A major theme of this blog and the Trading Psychology 2.0 book is that success in trading is just as much a function of cognitive strengths as personality ones. How we learn very much impacts our ability to pick up patterns in markets and trade them successfully.  Yes, emotional factors can derail our trading, but it is our capacity to process market information efficiently and effectively that ultimately determines our ability to trade well.

An interesting study at CalTech looked at people's brain activity during a trading exercise.  What researchers found is that the capacity to read the intentions of other people was key to understanding what was going on in markets.  In other words, reading the market was not so unlike reading people.  As I reviewed the study, I was reminded of a recent conversation I had with a skilled trader.  He was using a program called Bookmap to identify buy and sell orders in the market, including a historical view of where buys and sells were placed at each point in the market day.  This allowed him to see which orders were being continually placed and pulled in the market (fake buyers and sellers) and which ones represented genuine supply and demand at particular price levels.  It was as if he were at a poker table reading the bluffing and bidding of the various participants.

The above study, interestingly, did not find any correlation between short-term skill in reading markets and skill at solving mathematical and logical problems.  Recognizing patterns in order flow is a different cognitive skill from analyzing markets and finding longer-term opportunity.  Another provocative finding from the study was that participants became better at reading order flow when it was displayed with graphics and not just presented as numbers on a ladder.  How information is organized can help or hinder our processing of that information.

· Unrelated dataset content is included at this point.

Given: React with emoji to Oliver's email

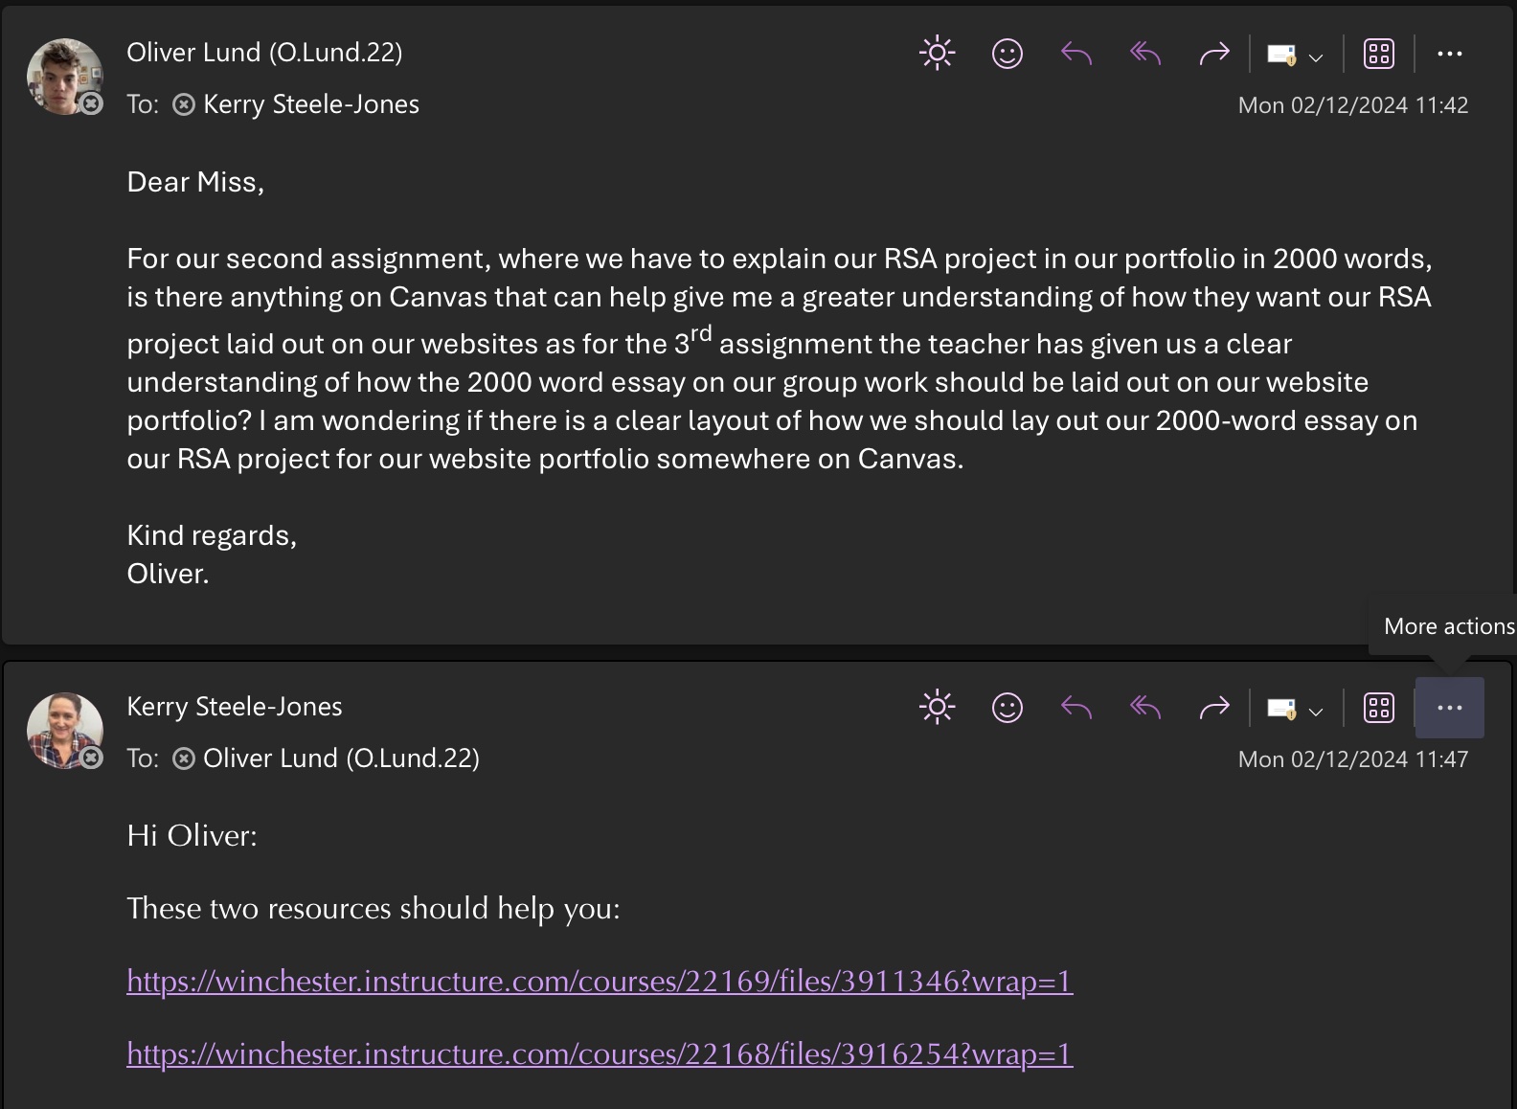Looking at the screenshot, I should [x=1007, y=54].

A variety of cognitive skills are important to the performance of athletes, including attention, visual processing, and memory. Tools are available to assist in the perceptual-cognitive training of these skills. Research is under way to identify the neurophysiological factors associated with peak performance and ways of training for those.  Traders typically focus on patterns to trade and secondarily on keeping themselves calm and in a good mindframe.  Might it be the case that wiring our brains for trading success is less about finding "setups" and patterns to trade and more about cultivating our degree of focus (concentration); our breadth of focus (flexibility of perception); our strength of focus (ability to sustain effortful information processing); and our depth of focus (ability to take in more information at one time)?

This is an area of tremendous promise.  If we were trying out for a sports team, no doubt we'd work out in a gym.  If we're trying out for trading success, perhaps a mind gym is what we need.